Free speech, if it means anything, is the freedom to express opinions that hurt other people’s feelings. With obvious exceptions, we each have a right to be protected from harmful action, but do not enjoy a right to be protected from expressions of truth.
Finally, science must always trump ideology in the realm of law and policy—and in science itself. If it ever comes to pass that crackpot notions like “gender identity” stand as truth in education, law, and policy, we will live in a society determined by lies.
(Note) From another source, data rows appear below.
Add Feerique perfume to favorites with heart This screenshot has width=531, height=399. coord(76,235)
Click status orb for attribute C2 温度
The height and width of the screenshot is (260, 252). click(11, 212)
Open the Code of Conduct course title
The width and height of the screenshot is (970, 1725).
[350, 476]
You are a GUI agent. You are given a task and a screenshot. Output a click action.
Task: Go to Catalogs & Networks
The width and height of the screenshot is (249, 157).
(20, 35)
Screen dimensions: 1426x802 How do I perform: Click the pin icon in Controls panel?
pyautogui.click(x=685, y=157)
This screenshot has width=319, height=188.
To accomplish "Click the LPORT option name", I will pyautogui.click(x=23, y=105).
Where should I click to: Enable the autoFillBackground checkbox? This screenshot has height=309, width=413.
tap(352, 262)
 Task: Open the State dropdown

The state board and Tumwater Board have also pushed back. The Tumwater Board adopted a resolution backing a change to WIAA policy that would limit participation in girls’ sports to students whose biological sex is female. The Education Department is threatening to withhold federal money if Washington state continues to allow trans athletes on girls’ and women’s teams. Meanwhile, a federal judge has issued a temporary ruling that blocks this strategy — saying the Trump administration’s actions amount to executive overreach.
With regard to gender identity, the Trump Administration through DOE has largely rescinded or reversed the Biden-era interpretations under Title IX. It has reverted to enforcing the 2020 Title IX rule, which does not treat gender identity as a protected category, and the Biden 2024 rule that explicitly expanded Title IX protections to include gender identity has been struck down by a federal court and is no longer enforceable.

Why is Washington State being so recalcitrant? Washington State Superintendent of Public Instruction Chris Reykdal tells us why: “They want to take folks to court. They want high-profile cases. They’re not just trying to win a case—they’re trying to vilify trans youth and the schools that support them. What they’re really doing is taking on states’ rights.”
There it is. Just as with immigration and crime, progressive Democrats see gender identity doctrine as a battle in the civil war they are fomenting. This is the neoconfederate tendency that began as soon as the Confederacy was defeated by Union forces way back in the 1860s. Progressives are hiding their secessionist desires behind the false charge that conservatives are waging a cultural war against progressives.
Again, Reykdal: “The best thing to do is follow state law. And the best thing for the federal government to do is deal with the numerous problems they have right now, instead of crafting a cultural war against, arguably, five to ten kids on average per state.” One boy in girls’ sports is enough. It’s not about numbers. It’s about principle. It’s about civil rights.